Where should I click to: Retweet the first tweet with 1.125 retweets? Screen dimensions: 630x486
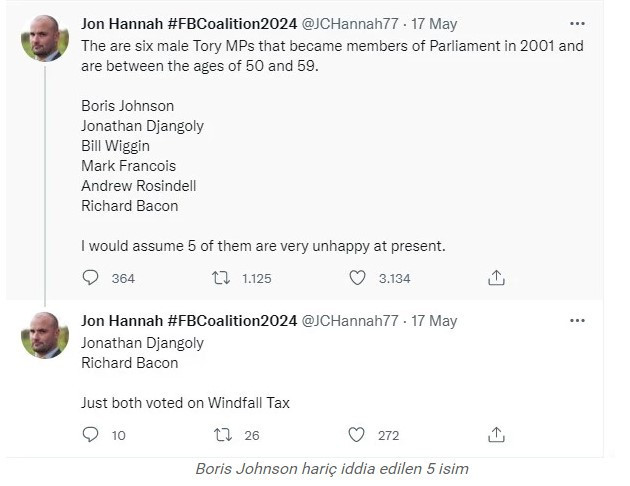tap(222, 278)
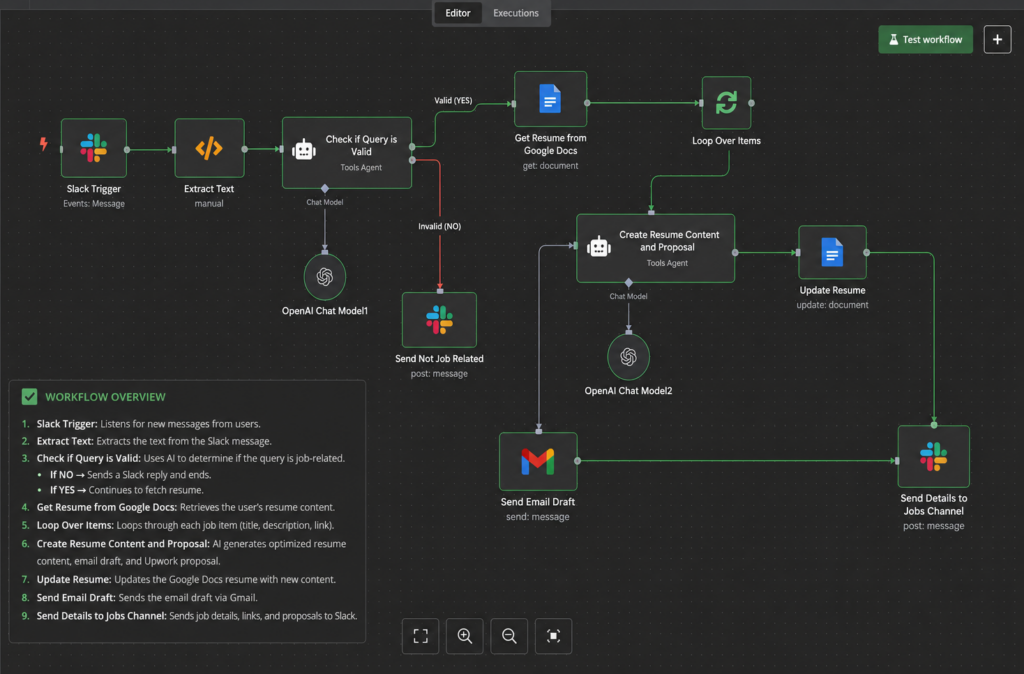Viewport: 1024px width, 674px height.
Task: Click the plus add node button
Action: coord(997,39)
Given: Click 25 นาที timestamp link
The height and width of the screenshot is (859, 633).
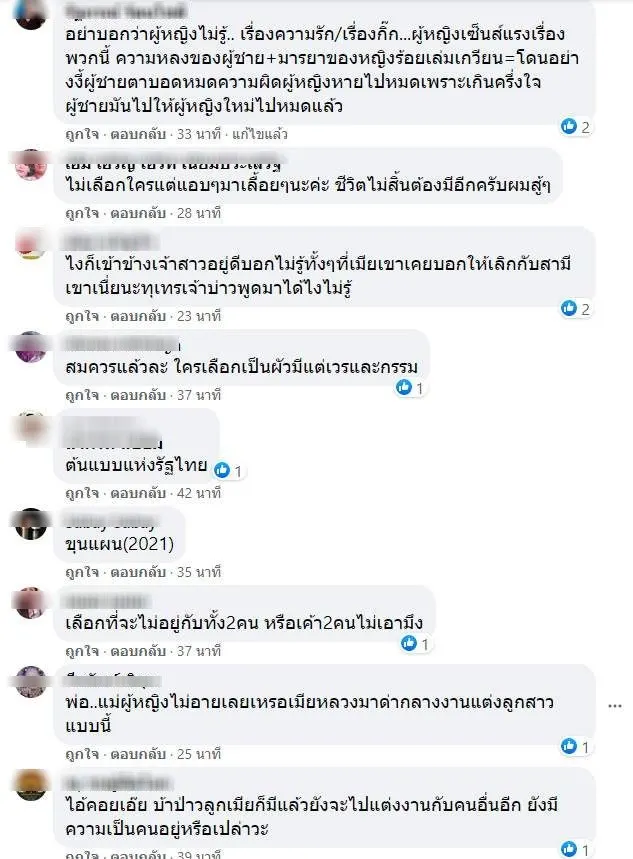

#### [WHAT THIS TASK INVOLVES]
Print nothing except the lines from the one with "Given: Click 25 นาที timestamp link" through the last line of the listing, exactly as written and with pictures removed.

#### [ANSWER SPACE]
Given: Click 25 นาที timestamp link
The height and width of the screenshot is (859, 633).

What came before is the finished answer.